# Universal remote



## gundy74 (Jan 12, 2007)

i read that a camera can be triggered using a universal TV remote in place of the proper IR remote.  does anyone know any codes for the Nikon D50? seems like something cool to try.

heres the link:
http://www.extremetech.com/article2/0,1697,1881540,00.asp


----------



## Sw1tchFX (Jan 12, 2007)

that's cool.


----------



## britonk (Jan 13, 2007)

You sure what you have read is not that a universal remote can fire a camera if you get the remote to "learn" the IR code from the original remote?

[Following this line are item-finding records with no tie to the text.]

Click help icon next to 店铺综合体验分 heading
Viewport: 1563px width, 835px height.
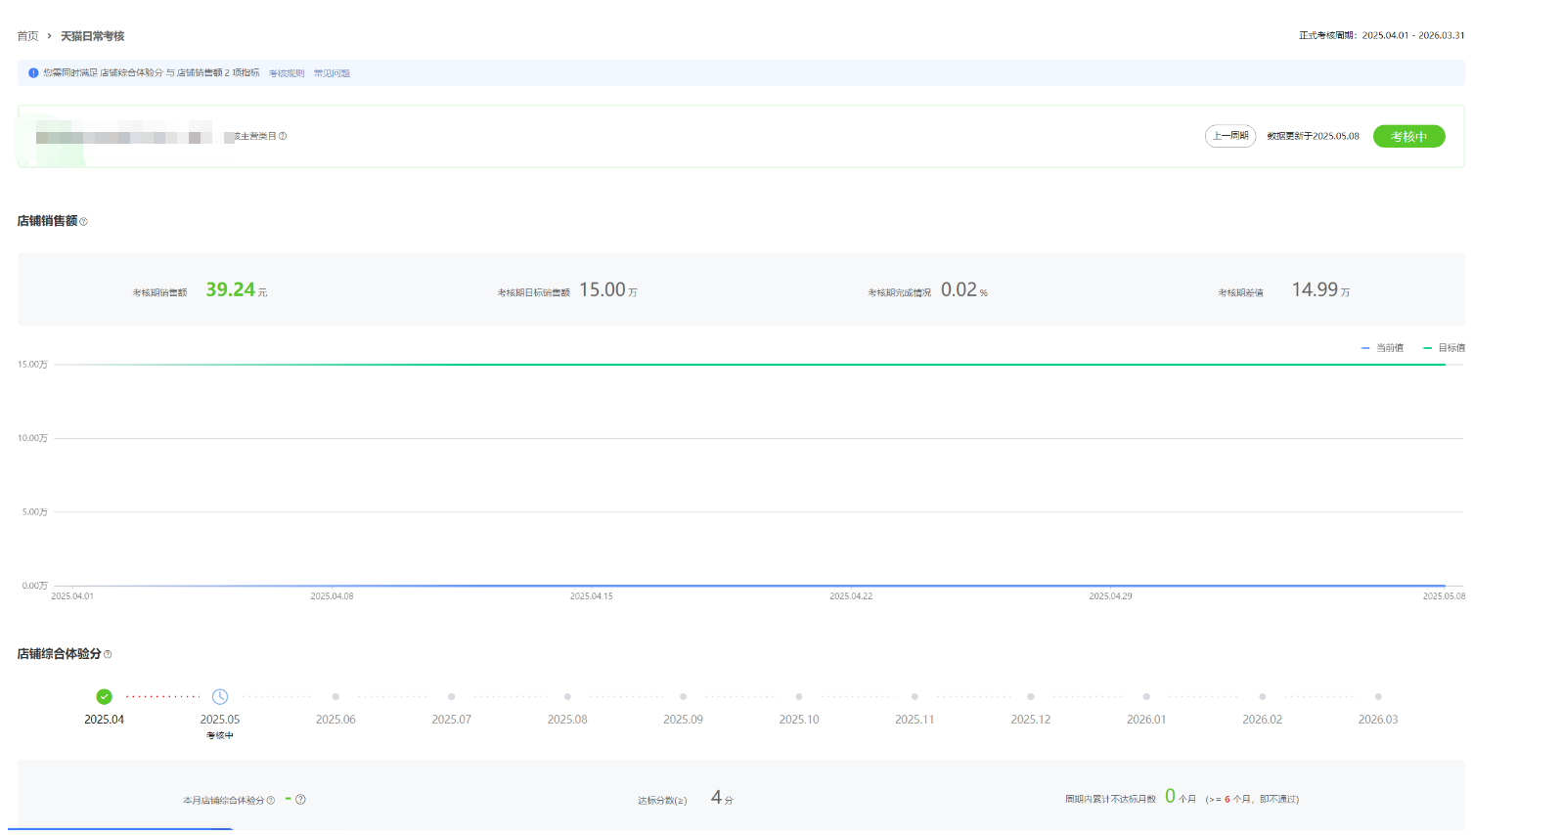coord(108,654)
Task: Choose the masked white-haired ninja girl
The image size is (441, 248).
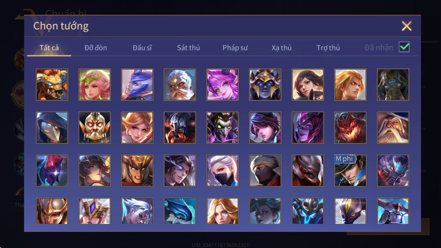Action: point(222,171)
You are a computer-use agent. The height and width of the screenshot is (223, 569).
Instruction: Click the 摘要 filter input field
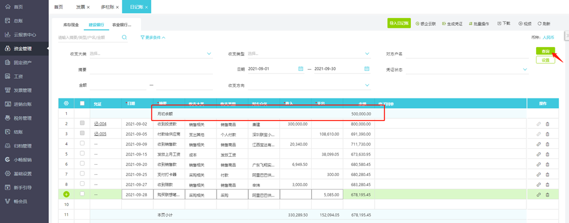(151, 70)
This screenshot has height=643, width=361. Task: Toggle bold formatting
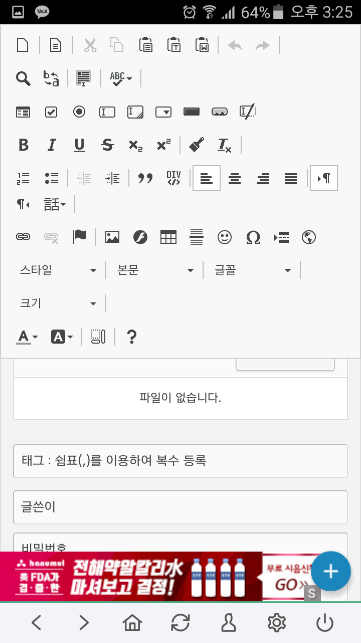(23, 145)
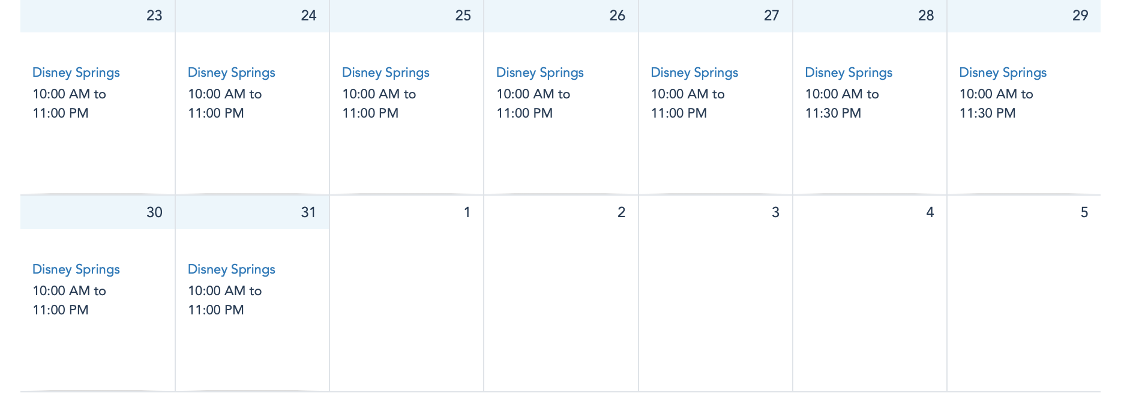Select date number 29 in the calendar
This screenshot has width=1121, height=402.
click(x=1080, y=16)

If you are going to try it don't forget the D50 needs to be in remote shoot mode (hold the clock button next to the shutter button and turn the control dial next to your right thumb).


----------



## RacePhoto (Jan 13, 2007)

britonk said:


> You sure what you have read is not that a universal remote can fire a camera if you get the remote to "learn" the IR code from the original remote?
> 
> If you are going to try it don't forget the D50 needs to be in remote shoot mode (hold the clock button next to the shutter button and turn the control dial next to your right thumb).




Nope, Yup, thanks for the tip on setting the camera. 

The article basically says this. 

Hold set button on the UNIVERSAL REMOTE until the led stays on, which means it's in search code mode. (that's the kind that you can program for almost any TV or VCR and other devices)

Then depending on the remote, some you use the channel +, some the volume +, some the power button, you press, press, press... until it does something. In the case of TVs usually shuts off the TV, with camera's I'd have no clue yet. If it trips the shutter, there's magic in the air.

Then you press the SET button, and it saves the remote control with that particular IR device code. 

(You might try all this on that old Furby some day?)

The article goes on to say, you could set VCR for a different camera, and be able save that code as well.


ALSO: one comment said the searching through codes has been known to lock up a camera until the batter was removed.

Happy hunting!

This method might work on any device that has a remote IR control device enabled. Sounds like fun.

ps Really on the cheap, I've seen universal remotes at Dollar Tree and other stores for a buck. I'm not always confident about dollar toys, but it's sure cheap fun?


----------



## fmw (Jan 13, 2007)

Can I get my D50 to play MP3's?


----------